Fieldwork is a major component of nearly every geoscience discipline. Over the past 3 decades, scientists have amassed an array of specialized instrumentation and equipment to help them measure and monitor a staggering assortment of geophysical phenomena.

Although this equipment gives scientists valuable insight into the physical world, it is not without drawbacks. Much of this specialized equipment comes with hefty price tags and is often difficult or impossible to customize. Despite the degree of sophistication of much of the instrumentation, scientists often lack the flexibility to adapt data collection to best meet their own experimental or monitoring needs. In addition, technology ironically often stifles creativity and discourages scientists from harnessing their powers of basic observation—if there is not a button to click or a box to fill, all too often basic observations and critical insights go unrecorded.

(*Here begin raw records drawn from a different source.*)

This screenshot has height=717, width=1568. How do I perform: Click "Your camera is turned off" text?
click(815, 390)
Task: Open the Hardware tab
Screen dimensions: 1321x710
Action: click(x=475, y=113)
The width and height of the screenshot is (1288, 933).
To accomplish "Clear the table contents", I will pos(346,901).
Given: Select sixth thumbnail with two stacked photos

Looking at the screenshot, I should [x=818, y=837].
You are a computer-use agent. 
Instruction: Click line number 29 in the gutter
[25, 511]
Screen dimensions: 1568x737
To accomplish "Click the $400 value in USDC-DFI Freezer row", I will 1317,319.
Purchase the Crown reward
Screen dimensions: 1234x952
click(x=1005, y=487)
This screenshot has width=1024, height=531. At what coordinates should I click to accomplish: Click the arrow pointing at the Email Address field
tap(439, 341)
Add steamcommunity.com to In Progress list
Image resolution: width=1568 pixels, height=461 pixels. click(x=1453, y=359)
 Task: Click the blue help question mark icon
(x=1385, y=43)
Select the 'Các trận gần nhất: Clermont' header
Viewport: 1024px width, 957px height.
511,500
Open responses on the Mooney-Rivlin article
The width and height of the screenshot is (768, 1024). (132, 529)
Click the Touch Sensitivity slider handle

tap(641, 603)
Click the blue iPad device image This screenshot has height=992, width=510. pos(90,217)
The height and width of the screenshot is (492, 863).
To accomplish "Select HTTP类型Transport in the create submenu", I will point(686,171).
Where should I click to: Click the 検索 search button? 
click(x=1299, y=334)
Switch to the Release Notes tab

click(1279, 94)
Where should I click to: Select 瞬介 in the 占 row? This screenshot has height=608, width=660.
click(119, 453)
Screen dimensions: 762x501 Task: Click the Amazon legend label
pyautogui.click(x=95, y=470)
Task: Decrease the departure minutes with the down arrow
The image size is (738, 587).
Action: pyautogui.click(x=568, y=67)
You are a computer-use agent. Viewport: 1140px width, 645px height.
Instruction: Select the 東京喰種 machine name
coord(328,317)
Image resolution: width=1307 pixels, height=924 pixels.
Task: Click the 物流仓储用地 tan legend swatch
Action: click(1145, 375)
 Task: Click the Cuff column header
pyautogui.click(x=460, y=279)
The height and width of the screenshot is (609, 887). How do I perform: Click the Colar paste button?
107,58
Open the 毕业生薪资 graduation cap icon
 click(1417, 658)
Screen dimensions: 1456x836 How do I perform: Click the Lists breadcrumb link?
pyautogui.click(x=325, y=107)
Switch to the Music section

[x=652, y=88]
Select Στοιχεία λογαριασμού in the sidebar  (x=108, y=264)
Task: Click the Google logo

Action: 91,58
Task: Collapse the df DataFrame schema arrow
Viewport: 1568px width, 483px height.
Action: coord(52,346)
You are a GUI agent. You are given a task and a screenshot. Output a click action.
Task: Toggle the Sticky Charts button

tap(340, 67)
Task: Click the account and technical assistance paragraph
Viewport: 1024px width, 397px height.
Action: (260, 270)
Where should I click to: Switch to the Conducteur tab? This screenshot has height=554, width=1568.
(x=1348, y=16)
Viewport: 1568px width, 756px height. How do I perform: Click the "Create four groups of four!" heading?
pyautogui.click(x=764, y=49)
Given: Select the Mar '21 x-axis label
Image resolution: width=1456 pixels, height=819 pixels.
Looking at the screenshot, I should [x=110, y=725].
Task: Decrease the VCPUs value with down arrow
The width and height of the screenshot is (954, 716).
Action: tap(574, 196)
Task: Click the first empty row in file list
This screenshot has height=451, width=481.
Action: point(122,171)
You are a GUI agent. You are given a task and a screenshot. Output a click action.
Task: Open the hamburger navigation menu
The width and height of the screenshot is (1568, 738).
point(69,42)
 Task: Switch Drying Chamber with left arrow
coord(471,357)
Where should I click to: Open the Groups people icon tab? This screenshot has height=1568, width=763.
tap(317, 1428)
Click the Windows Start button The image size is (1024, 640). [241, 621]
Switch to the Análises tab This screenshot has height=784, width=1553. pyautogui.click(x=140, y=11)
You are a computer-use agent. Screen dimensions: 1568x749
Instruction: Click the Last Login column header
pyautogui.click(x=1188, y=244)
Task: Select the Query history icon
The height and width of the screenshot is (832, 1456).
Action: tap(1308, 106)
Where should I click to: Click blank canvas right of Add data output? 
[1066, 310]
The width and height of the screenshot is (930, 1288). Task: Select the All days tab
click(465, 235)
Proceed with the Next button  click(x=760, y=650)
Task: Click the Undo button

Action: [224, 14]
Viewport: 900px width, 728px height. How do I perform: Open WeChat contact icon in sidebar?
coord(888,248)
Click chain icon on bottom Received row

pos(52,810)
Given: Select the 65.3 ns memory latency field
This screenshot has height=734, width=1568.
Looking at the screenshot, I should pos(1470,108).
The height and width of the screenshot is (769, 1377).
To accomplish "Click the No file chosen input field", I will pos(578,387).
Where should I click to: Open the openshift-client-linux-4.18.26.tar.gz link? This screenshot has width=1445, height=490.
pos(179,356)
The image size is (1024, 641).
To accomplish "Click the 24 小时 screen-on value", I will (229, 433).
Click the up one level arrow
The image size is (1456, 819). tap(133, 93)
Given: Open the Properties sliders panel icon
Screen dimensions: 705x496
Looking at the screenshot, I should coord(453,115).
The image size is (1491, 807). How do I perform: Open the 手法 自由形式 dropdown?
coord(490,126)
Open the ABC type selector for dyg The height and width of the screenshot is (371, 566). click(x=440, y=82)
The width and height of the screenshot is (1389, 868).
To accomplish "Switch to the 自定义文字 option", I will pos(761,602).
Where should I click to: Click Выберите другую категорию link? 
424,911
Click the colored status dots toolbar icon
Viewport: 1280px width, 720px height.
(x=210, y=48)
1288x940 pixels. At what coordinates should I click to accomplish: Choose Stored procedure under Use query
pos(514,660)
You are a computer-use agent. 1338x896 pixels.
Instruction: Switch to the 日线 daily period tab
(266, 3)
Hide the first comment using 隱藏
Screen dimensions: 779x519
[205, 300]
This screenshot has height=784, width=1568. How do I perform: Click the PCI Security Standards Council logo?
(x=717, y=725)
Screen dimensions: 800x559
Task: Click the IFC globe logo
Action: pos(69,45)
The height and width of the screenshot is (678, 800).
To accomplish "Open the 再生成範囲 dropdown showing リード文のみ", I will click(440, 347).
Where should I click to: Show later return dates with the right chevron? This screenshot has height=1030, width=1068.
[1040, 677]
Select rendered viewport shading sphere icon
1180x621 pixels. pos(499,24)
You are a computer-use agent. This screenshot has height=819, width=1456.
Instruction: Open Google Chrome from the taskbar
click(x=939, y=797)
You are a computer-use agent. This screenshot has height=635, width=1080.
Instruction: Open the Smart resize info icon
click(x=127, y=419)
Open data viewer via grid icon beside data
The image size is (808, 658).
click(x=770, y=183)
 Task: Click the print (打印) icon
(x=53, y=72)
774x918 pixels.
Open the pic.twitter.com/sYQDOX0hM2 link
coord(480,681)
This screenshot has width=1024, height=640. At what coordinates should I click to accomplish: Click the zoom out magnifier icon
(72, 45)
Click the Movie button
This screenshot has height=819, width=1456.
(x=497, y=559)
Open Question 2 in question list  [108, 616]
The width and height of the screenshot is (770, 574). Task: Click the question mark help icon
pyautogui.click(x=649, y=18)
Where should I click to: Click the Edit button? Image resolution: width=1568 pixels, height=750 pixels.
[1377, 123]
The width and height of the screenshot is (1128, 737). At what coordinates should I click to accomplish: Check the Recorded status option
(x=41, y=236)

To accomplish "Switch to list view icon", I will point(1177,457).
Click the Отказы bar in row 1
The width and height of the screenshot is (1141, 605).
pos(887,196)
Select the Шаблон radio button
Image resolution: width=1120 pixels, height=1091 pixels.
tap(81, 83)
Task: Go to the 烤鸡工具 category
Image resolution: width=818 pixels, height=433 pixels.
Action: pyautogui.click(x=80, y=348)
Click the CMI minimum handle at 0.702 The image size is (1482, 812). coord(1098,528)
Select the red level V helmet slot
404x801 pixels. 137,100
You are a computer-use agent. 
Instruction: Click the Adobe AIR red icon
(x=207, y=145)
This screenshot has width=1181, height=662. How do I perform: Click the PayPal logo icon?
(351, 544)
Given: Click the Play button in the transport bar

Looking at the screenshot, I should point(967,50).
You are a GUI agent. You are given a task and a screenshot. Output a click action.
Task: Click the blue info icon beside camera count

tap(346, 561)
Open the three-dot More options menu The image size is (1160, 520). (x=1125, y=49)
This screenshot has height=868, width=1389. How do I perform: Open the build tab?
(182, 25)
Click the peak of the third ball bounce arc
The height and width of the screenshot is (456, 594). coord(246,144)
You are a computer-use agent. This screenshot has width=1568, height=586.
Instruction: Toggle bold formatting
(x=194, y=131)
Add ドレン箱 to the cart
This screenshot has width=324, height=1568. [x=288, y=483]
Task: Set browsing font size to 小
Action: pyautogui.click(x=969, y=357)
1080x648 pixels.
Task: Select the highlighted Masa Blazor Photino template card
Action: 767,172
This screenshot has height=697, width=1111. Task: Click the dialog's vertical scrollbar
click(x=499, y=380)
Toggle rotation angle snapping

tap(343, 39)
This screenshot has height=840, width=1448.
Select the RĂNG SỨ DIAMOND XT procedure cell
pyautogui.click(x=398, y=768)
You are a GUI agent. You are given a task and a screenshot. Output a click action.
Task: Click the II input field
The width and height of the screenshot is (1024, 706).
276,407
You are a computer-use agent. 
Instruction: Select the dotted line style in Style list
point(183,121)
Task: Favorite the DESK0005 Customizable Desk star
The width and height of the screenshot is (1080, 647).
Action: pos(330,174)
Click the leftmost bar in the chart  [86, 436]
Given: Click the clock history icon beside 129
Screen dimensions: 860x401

Just 5 years ago, building custom apps was beyond the skill sets of most geoscientists and was a relatively costly investment. Today, users no longer need to be expert programmers to build and deploy their own apps with the help of programs that expedite development by using predefined scripts and layouts. What’s more, it is easy to leverage and integrate onboard sensors in smartphones and tablets such as cameras, GPS, accelerometers, and light sensors, among others. Users can also combine the sensors and the agility of building custom apps with an assortment of cases (e.g., Lifeproof® and OtterBox®) that make smartphones and tablets ruggedized, even waterproof.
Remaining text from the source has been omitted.